# Tipped/Retroverted Uterus = Painful sex sometimes; any ladies have one?



## hubby (Aug 10, 2009)

My wife has a "tipped" uterus, I understand that roughly 20% of women have some degree of this. It can cause sex to be painful in certain positions. 

I think we have figured out which positions work best for her. Basically the ones that do not allow for deep penetration. 

I am curious if any of the ladies on this board have this and what advice they have.
_Posted via Mobile Device_


----------



## hubby (Aug 10, 2009)

Thanks Star. Will give it a try.
_Posted via Mobile Device_


----------



## lime (Jul 3, 2010)

I have a mild form of this, although it hasn't really negatively impacted my sex life...In fact, I had no clue until I went to the doctor and she diagnosed it during a routine exam.

I have noticed though that doing intense back bends (I do a lot of yoga) or basically stretching my stomach a lot will worsen it--I think because it puts pressure on my abdomen.

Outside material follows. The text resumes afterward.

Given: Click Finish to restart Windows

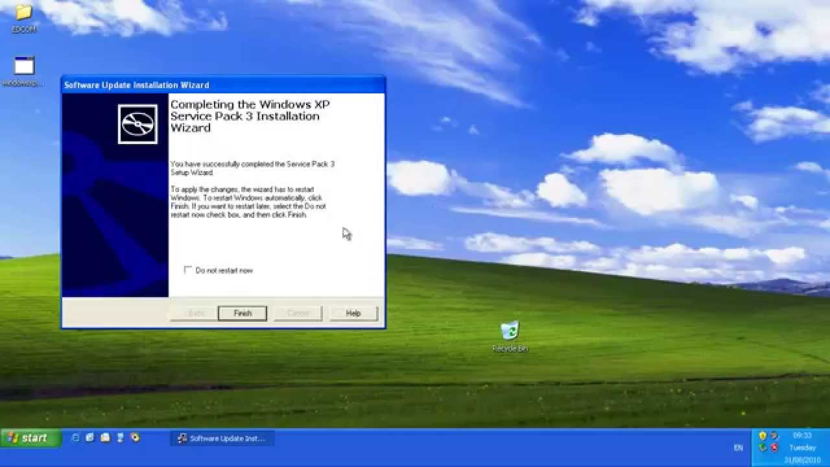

After this, I will notice some initial pain in certain positions, especially rear-entry positions. Most of the time though it's not a big problem.

I've heard that curling up and bending the knees can help reposition the uterus but I'm not sure if that works.


----------



## hubby (Aug 10, 2009)

Thanks lime. I have to be really careful from behind as that does seem to be a position that can get uncomfortable for her.
_Posted via Mobile Device_


----------



## mommy2 (Oct 27, 2009)

I have a tipped uterus. Yes, sometimes certain postions are painful for me. Most of the time no issues but sometimes, like from behind like you mention can be uncomfortable.


----------



## hubby (Aug 10, 2009)

So I take it you really can't get to "rough". Need to take it easy?
_Posted via Mobile Device_


----------



## mommy2 (Oct 27, 2009)

No, I wouldn't say that. Sometimes we can - just depends on the positioning I guess.


----------